People have been really consumed with the idea of immortality and aging for a very long time. But the question is, is a longer life truly a better life? And in some cases, perhaps yes, but not always. What matters to most people is quality of life.
We all want to maintain our health and our functions and be able to enjoy the things that make life worth living. So really what aging science is about is not just prolonging life at all cost, but prolonging healthy life. So can we delay the onset of disease? Can we delay the onset of functional decline and keep people healthy and functioning for as long as possible?

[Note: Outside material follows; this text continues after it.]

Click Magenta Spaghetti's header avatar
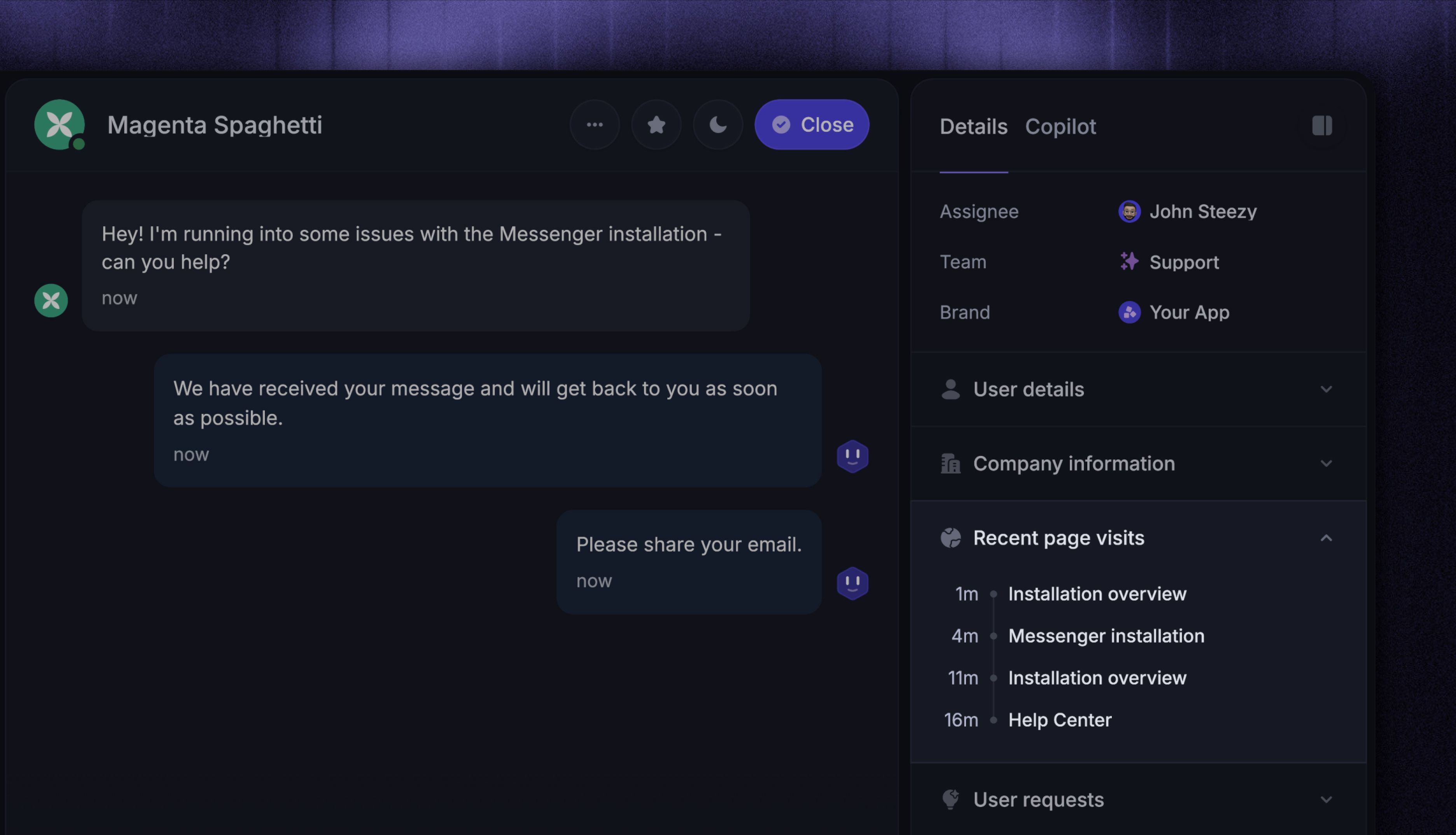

We think if we intervene in the aging process itself, that we can delay all of the things that people are scared about when they think of aging. That’s really the goal. We want to increase quality of life and maintain that over time. And if that produces a longer life, that’s an extra bonus. But that’s not the ultimate goal.

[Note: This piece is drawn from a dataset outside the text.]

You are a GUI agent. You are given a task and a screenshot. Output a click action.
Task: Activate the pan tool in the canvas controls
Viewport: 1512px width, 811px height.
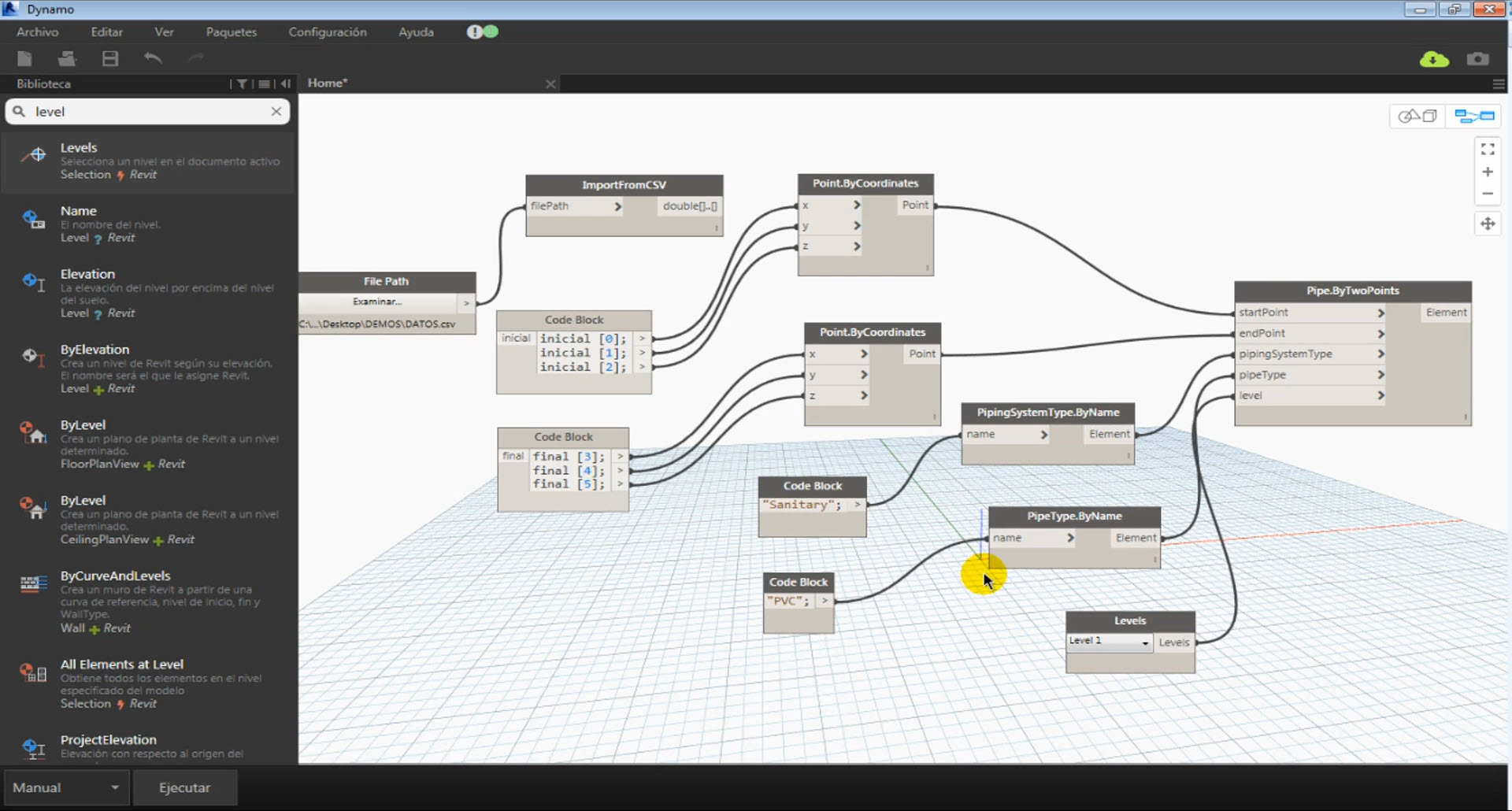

We know that there is sometimes a disconnect between this concept, what we call lifespan and health span. Lifespan, again, is just the time you’ve been alive between birth and death. What scientists think health span is is the time you are alive in a more healthy functioning state. That’s really what we’re trying to optimize.
But sometimes we see a disconnect or discordance between these two features. So one example is this idea of the health survival paradox that we see between men and women. On average, women across the world tend to live longer by a few years than men. But women are also more prone to some of the diseases we see with aging. So things like arthritis, Alzheimer’s disease.

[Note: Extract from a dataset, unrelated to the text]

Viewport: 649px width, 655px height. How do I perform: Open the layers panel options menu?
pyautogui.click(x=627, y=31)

On average, women tend to spend more time in some of this age-related disability than men do. Some might argue is that a better life because they’ve lived longer? Or would you want maybe a shorter life but more free from these diseases of aging?
In thinking about how we want to intervene in aging and what we want to be the outcome of our science, this really comes down to this concept that we call compression of morbidity. So the idea is, can we push the onset of disease and disability as far away so that right before you die, you’re compressing the timing of disease into this really short window, as opposed to having it earlier in life and surviving 20, 30 or 40 years with these diseases of aging?
We think this is possible because you can look at centenarian populations and see that they tend to compress the timing of disease into the short window right before death. They’re spending the majority of their life in a much more healthy state.
What we want to do is figure out how we can make this possible for everyone so that we can remain healthy, functioning and happy with good quality of life for as long as possible. Another really important thing to keep in mind, in terms of longevity science, is that we don’t want to increase what we call health disparities.
Right now, even though the average life expectancy in the population is just under about 80 years, we want to make sure that we can get everyone to a longer and healthier life and not just have interventions or therapeutics that help richer or more affluent people get there. And how do we make sure that everyone can have as healthy and long a life as possible.